_Task description_: As the answer, give every line of the records that includes the word "Number".

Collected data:
#####

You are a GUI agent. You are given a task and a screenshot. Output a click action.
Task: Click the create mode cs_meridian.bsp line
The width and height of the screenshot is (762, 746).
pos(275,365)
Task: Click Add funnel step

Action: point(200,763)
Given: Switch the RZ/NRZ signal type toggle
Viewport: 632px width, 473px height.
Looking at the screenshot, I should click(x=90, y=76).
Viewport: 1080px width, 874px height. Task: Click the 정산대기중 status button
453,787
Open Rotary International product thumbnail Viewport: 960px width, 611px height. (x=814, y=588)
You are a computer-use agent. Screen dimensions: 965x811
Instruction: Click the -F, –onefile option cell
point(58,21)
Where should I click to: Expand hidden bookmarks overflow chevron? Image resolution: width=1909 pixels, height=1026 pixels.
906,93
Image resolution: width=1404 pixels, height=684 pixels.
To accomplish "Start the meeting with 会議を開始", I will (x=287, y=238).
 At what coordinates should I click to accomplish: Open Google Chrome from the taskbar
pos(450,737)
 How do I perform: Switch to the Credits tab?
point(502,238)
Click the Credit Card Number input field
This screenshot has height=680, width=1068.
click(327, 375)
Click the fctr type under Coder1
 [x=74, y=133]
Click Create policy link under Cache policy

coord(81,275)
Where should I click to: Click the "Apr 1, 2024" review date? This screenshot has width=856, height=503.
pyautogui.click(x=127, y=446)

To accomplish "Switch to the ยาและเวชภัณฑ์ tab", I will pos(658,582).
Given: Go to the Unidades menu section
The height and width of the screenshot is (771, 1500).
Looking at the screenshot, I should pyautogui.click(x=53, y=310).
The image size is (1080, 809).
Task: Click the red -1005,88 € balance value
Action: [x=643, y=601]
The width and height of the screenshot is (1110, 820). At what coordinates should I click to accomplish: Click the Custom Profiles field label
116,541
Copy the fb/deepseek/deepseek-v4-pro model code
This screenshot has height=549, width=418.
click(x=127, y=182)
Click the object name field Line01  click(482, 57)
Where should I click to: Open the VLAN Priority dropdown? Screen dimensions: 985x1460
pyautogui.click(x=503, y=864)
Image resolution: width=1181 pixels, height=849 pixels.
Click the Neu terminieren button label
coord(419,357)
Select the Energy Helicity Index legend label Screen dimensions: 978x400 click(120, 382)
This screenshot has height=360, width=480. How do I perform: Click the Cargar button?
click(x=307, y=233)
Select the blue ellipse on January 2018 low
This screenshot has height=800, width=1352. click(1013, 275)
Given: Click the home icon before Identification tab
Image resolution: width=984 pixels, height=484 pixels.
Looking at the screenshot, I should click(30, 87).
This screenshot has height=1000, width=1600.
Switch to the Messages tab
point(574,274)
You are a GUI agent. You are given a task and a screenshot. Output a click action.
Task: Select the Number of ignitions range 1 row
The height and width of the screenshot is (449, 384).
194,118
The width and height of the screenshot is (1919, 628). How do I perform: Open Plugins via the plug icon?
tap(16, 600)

#####

_Solution to this exercise_:
Click the Credit Card Number input field
Task: Select the Number of ignitions range 1 row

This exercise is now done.